ROANOKE TIMES

                         Roanoke Times
                 Copyright (c) 1995, Landmark Communications, Inc.

DATE: FRIDAY, March 23, 1990                   TAG: 9003232819
SECTION: NATIONAL/INTERNATIONAL                    PAGE: A1   EDITION: EVENING 
SOURCE: Associated Press
DATELINE: ANCHORAGE, ALASKA                                 LENGTH: Medium


CAPTAIN ACQUITTED ON THREE CHARGES

Flushed with a feeling of victory after three acquittals and a conviction on a minor misdemeanor, Exxon Valdez skipper Joseph Hazelwood says he longs to return to the sea as a ship captain.

His lawyer, Michael Chalos, said he will start negotiating with Exxon to regain the skipper's job with the shipping company that hired him out of college and fired him after his tanker ran aground a year ago, causing the nation's worst oil spill.

"I'd like to go back to the sea. That's what I do," Hazelwood said Thursday after jurors absolved him of accusations he was reckless and drunk during the disaster that blackened the rocky shoreline of Prince William Sound.

The misdemeanor charge of negligent discharge of oil on which Hazelwood was convicted carries a maximum sentence of 90 days in jail and a $1,000 fine, far less than the 7\ years and $61,000 fine he could have faced if found guilty on all four charges.

A grand jury indicted him last year on a felony, criminal mischief, and two other misdemeanors, reckless endangerment and operating a vessel while intoxicated. Jurors took only 10 1/2 hours in deliberations to reject those counts.

"The state just didn't have the evidence," said juror Terrill Smith, a hardware store manager.

Alaska Gov. Steve Cowper told a news conference that Hazelwood's acquittal on the most serious charges shows that someone other than the veteran mariner was responsible for the grounding.

Alaska Attorney General Douglas Baily disputed suggestions that the state had tried to make Hazelwood a scapegoat.

"It was always my view that the captain of that vessel is ultimately responsible," he said.

The normally taciturn Hazelwood smiled broadly for the first time in the two-month trial when the verdicts were announced two days short of the oil spill's first anniversary.

"I'm not used to being in the limelight," Hazelwood told reporters. "I was a pretty anonymous character until a year ago."

Chalos said he would fight expected efforts by the Coast Guard to revoke Hazelwood's master's license.

His future also is clouded by more than 100 civil lawsuits filed by assorted victims of the nation's worst environmental disaster.

Jim Morakis, an Exxon spokesman in New York, said the company, which has fired Hazelwood, was "pleased that the ordeal of the trial is over for Captain Hazelwood and his family."

"The verdict would seem to confirm the view that the grounding of the Exxon Valdez was an accident," Morakis said. "In light of pending litigation any other comment would be inappropriate."

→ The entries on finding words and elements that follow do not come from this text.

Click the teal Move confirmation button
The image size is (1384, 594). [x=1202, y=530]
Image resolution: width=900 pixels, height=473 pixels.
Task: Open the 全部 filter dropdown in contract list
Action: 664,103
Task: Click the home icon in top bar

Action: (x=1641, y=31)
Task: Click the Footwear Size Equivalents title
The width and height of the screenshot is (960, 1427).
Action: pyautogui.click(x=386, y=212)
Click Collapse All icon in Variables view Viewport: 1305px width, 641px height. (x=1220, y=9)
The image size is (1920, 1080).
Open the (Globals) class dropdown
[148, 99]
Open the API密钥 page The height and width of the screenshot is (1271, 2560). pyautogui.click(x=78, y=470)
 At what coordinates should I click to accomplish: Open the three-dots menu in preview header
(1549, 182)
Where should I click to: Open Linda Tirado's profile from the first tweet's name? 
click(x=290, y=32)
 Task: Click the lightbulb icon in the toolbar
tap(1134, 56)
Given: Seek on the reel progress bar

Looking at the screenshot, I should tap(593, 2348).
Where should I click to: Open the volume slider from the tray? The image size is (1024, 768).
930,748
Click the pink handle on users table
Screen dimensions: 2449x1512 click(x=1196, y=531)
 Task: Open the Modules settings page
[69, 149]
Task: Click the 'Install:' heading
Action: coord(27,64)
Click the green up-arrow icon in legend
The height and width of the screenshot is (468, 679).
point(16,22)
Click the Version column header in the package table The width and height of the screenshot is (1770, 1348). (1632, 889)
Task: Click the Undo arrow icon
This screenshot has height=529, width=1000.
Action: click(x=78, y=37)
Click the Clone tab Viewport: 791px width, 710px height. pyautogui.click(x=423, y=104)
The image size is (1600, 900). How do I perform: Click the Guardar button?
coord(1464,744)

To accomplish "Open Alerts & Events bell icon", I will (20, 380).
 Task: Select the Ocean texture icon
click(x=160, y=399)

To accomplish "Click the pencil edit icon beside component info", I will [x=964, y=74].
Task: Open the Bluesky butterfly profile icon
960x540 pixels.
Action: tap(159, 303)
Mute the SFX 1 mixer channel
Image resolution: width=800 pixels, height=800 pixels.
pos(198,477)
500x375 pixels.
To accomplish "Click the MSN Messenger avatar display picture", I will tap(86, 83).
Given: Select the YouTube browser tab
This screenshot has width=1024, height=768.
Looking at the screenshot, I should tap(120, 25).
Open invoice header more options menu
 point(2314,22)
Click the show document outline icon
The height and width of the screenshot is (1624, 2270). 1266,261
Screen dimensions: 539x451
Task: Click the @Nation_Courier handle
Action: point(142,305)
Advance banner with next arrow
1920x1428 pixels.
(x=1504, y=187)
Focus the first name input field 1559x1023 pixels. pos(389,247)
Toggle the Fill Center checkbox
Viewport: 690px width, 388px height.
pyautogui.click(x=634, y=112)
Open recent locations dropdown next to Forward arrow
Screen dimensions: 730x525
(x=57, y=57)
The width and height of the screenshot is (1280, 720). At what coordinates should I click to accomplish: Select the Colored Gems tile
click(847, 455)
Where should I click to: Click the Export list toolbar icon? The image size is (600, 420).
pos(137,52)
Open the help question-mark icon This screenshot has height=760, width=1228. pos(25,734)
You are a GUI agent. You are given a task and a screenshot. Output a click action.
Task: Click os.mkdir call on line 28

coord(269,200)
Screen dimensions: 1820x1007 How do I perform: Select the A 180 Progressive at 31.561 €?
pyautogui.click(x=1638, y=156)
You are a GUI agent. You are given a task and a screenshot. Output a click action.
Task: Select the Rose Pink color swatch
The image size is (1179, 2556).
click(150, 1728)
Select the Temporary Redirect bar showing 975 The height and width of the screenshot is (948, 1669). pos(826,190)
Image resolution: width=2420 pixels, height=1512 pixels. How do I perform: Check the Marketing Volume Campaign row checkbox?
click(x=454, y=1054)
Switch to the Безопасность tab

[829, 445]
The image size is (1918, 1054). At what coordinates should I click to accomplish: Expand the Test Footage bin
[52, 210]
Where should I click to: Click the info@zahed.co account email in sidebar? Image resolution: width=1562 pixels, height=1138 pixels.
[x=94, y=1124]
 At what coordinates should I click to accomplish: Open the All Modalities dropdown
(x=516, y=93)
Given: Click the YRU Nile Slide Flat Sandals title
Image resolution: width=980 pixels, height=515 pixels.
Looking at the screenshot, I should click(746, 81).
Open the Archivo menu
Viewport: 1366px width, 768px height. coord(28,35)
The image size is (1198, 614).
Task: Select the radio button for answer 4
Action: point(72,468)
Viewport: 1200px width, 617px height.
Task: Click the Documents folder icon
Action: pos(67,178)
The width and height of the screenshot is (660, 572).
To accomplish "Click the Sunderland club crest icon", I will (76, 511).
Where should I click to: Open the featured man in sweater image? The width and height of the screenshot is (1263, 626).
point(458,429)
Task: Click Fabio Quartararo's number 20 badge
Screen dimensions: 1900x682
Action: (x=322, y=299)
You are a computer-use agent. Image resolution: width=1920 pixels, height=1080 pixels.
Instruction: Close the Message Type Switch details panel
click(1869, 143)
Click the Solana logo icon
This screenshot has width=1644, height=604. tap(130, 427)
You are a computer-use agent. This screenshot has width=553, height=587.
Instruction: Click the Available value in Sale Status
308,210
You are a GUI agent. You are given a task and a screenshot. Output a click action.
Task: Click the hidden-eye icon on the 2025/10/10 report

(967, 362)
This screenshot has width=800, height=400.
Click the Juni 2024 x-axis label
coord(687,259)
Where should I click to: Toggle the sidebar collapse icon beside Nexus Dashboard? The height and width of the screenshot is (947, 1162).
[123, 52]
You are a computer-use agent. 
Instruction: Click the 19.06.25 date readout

Another lawyer for Hazelwood, Dick Madson, said even the misdemeanor was wrongly filed and would be appealed.

The heart of the case against Hazelwood was alcohol, and jurors said the state failed to prove he was drunk.

Juror Jeff Sage, a grocery store manager, said the panel didn't buy a prosecution expert's backward calculations that tried proving intoxication without physical evidence. A blood test was taken too late to be conclusive.

"The jury felt there were just too many variables to pinpoint whether he was drunk at all," Sage said.

Assistant District Attorney Brent Cole conceded his prosecution would have been easier if a timely blood test had been taken. He said he hoped the case had discouraged tanker captains from drinking before they sail.

The Exxon Valdez, a 987-foot tanker, ran aground and spilled almost 11 million gallons of oil into Prince William Sound on March 24, 1989. It killed countless birds, fish and wildlife in the scenic area, and Exxon came under bitter criticism for failing to respond quickly with a cleanup effort.

Sage said jurors concluded that Hazelwood was negligent to leave the bridge of his ship during an icy transit. But he also said they thought "all his orders were prudent. He was in command."

"To this day, we're never going to know exactly what caused the accident," Sage said.

But he found no fault with the state's decision to put the skipper on trial.

"I think that someone had to be tried," he said, "and he's the captain. He was in charge."